_TASK DIRECTIONS:_ Present the lines of the entries below as a numbered list, skipping any blank lines. Leave the pictures out of your answer.

_RECORDS SUPPLIED:_
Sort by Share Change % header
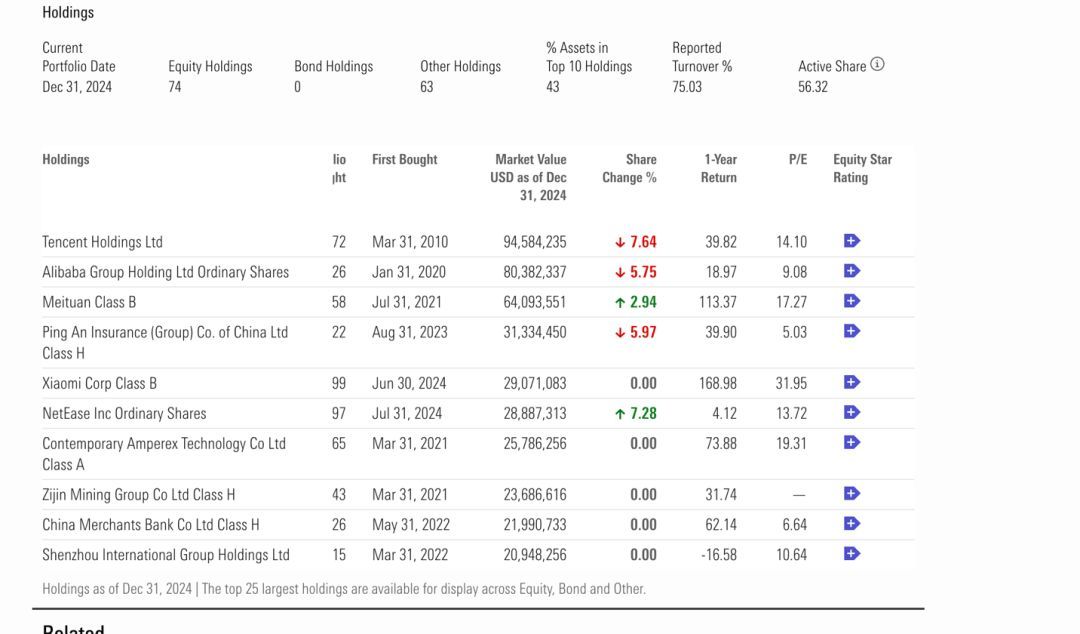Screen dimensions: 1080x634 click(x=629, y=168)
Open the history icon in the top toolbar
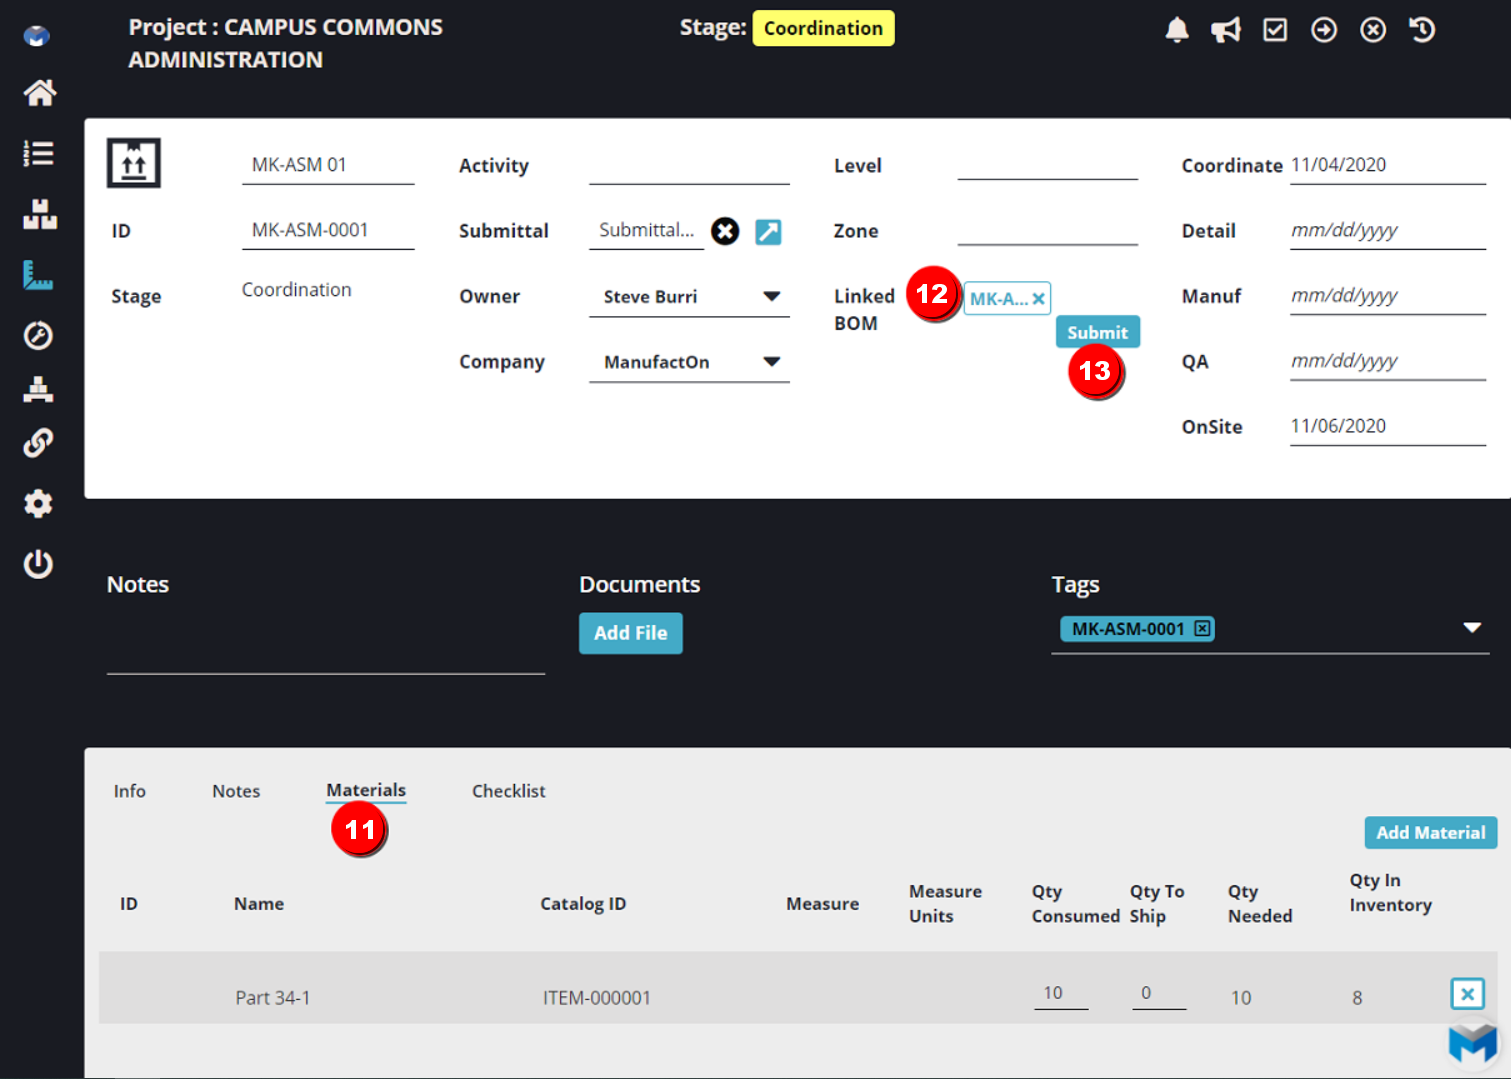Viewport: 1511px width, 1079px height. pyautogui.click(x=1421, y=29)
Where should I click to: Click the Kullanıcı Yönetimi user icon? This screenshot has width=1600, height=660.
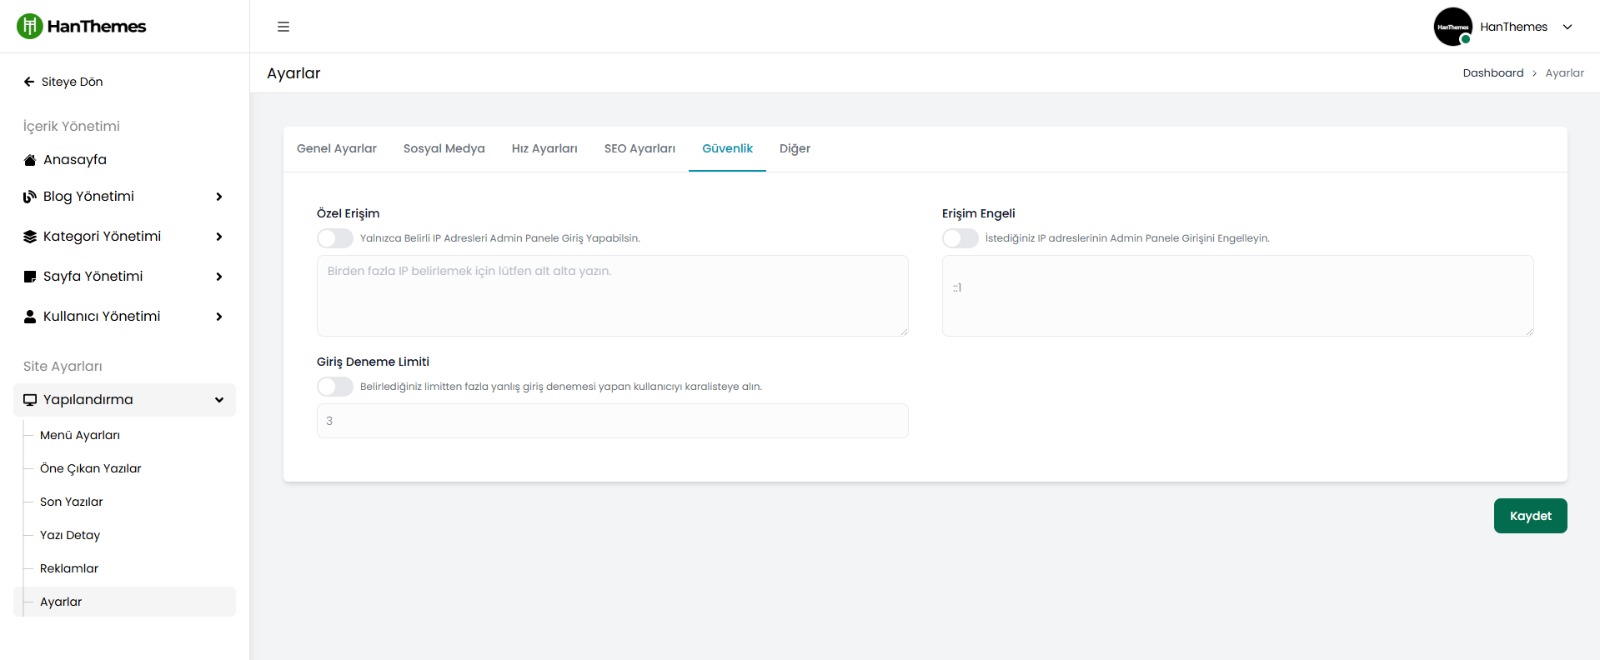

_COMPLETED EXERCISE:_
1. Sort by Share Change % header
2. Screen dimensions: 1080x634 click(x=629, y=168)
3. Open the history icon in the top toolbar
4. Viewport: 1511px width, 1079px height. pyautogui.click(x=1421, y=29)
5. Where should I click to: Click the Kullanıcı Yönetimi user icon? This screenshot has width=1600, height=660.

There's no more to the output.